La politica europea, anzi mondiale, è molto cambiata, mentre Bruxelles è rimasta la stessa di sempre: inconcludente.

Solito scontro Nord-Sud Europa

Di spread si è tornati a parlare nelle scorse settimane dopo che persino la Francia ha registrato qualche scossone con lo scioglimento a sorpresa dell’Assemblea Nazionale da parte del presidente Emmanuel Macron. Nessuno è mai riuscito a sbrogliare la matassa. I punti di vista divergono profondamente da Nord a Sud dell’Europa. I cosiddetti paesi frugali temono che un debito europeo finisca per aumentare la loro spesa per interessi e a peggiore il disordine fiscale nel Sud.

Proposta del Prof Favero

Il Prof di Econometria all’Università Bocconi di Milano, Carlo Favero, ha lanciato una proposta per cercare di mettere assieme due opposte esigenze: la prudenza fiscale e rendimenti non divaricanti nelle fasi di crisi. L’idea alla base sarebbe questa: un’agenzia comunitaria emetterebbe debito europeo al posto degli stati nazionali. Come? Raccogliendo capitali sui mercati, che poi presterebbe a tutti gli stati membri, ma a condizioni leggermente differenti. In pratica, tassi più bassi a chi si comporta meglio e più alti a chi ha conti pubblici peggiori.
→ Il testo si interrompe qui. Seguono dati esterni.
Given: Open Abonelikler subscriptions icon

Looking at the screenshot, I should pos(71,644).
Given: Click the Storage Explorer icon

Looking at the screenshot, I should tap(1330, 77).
Questo sistema, spiega Favero, eviterebbe rendimenti divergenti tra stati e sganciati dai fondamentali macroeconomici nei momenti di crisi, nonché la creazione di un safe asset europeo di cui il mercato avverte da tempo molto bisogno.

Certo, esistono nodi irrisolti. Parrebbe di capire che il debito europeo coprirebbe le emissioni nazionali a copertura delle scadenze, non anche dei nuovi disavanzi fiscali. Se da un lato ciò appare persino auspicabile per indurre i governi a risanare i conti pubblici, dall’altro rischia negli anni di rivelarsi insufficiente. Va da sé che il pareggio di bilancio non sarà mai raggiunto stabilmente da tutti gli stati e, quindi, anno dopo anno le emissioni di debito europeo rischierebbero di assumere una rilevanza sempre minore.

Debito europeo non vantaggioso in Nord Europa

Il Prof Favero è avveduto a sufficienza per capire che una simile proposta sarebbe osteggiata dai soliti noti. La Germania non vuole in alcun modo rinunciare alla propria autonomia fiscale, ben consapevole che Berlino continuerà anche nei prossimi anni a rifinanziarsi sui mercati a costi verosimilmente più bassi di quelli spuntati dal cosiddetto debito europeo. Per quanto non si tratterebbe di una forma di mutualizzazione, i vantaggi si percepirebbero solamente nel Sud Europa. Per quale ragione il Nord dovrebbe rinunciare a indebitarsi in autonomia e a costi vantaggiosi? Solo un reciproco beneficio avallerebbe la ricerca di una qualche soluzione. E neanche la proposta del Prof sembra andare in tale direzione.